### EXERCISE PROMPT
Reproduce each of the following entries verbatim, line for line.

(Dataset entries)
* * * *

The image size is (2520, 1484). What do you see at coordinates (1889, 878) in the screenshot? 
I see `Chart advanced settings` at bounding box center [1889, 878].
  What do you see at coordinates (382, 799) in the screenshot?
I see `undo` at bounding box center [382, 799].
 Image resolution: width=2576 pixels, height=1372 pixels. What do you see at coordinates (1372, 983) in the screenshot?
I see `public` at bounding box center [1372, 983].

* * * *

### EXERCISE SOLUTION
The image size is (2520, 1484). What do you see at coordinates (1889, 878) in the screenshot? 
I see `Chart advanced settings` at bounding box center [1889, 878].
  What do you see at coordinates (382, 799) in the screenshot?
I see `undo` at bounding box center [382, 799].
 Image resolution: width=2576 pixels, height=1372 pixels. What do you see at coordinates (1372, 983) in the screenshot?
I see `public` at bounding box center [1372, 983].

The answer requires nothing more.